I had an abortion 50 years ago when it was illegal to have an abortion in May, so my boyfriend flew me to NY. I had this abortion because my boyfriend did not want the baby and said, “we have to do something about it.” I did not have any self-esteem and did what I was told by the only person that I thought would take care of me. I now know that he had only concern for himself and was a selfish man. This is the only and last boyfriend I ever had…I had been so traumatized by this relationship…not to blame him for it all because I am a sinner, and I did not stand up for myself or my baby. He left me soon after.
It has been 50 years and now I have been healed by Jesus. I did attend “surrendering the Secret Bible study” 3 times and it helped me a great deal to face my abortion and to learn that God loved me, however, I could not forgive myself. Jesus asked me during Mass and also after going to Adoration for unborn babies and their mothers, if I was contrite and then He said, “all I ask is a contrite heart”.

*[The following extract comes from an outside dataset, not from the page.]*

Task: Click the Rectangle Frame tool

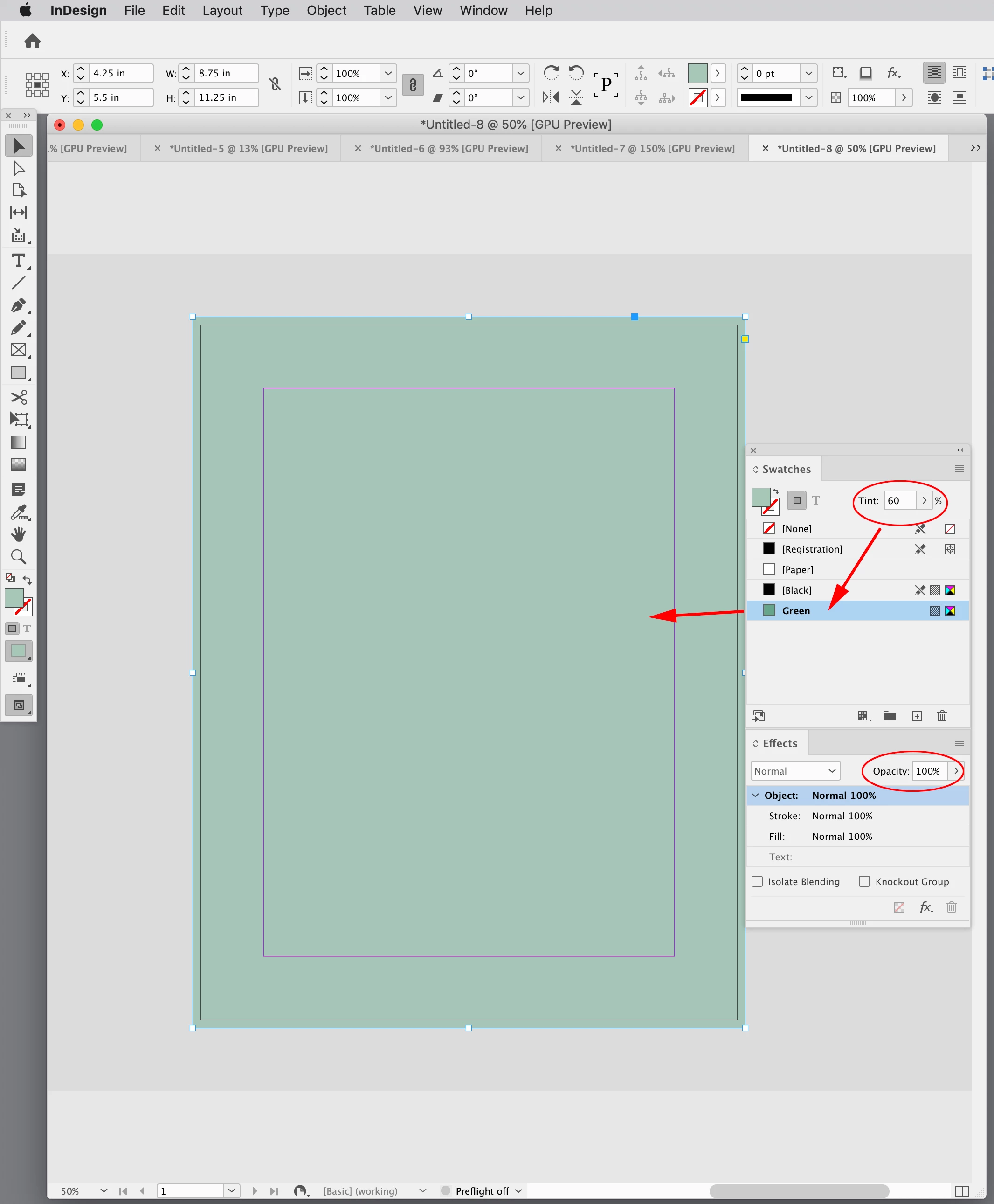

I want you to know that I am a sinner, but I go to mass daily and Adoration weekly. I am a lay Carmelite and go to confession every 2 weeks. I am the chair of-the Respect for Life Committee, and we are running right now a nine-month Spiritual Adoption to pray for the safety of an unborn baby. We have Adoration for Life in October and Holy Hour for Life in January.
I love the Lord and I am always recovering from sadness, but God cured my grief. God has saved me from the depths of grieve that is endless and gave me new life and new life abundantly. Go to Jesus...He is seeking you and do not waste time because he loves you abundantly.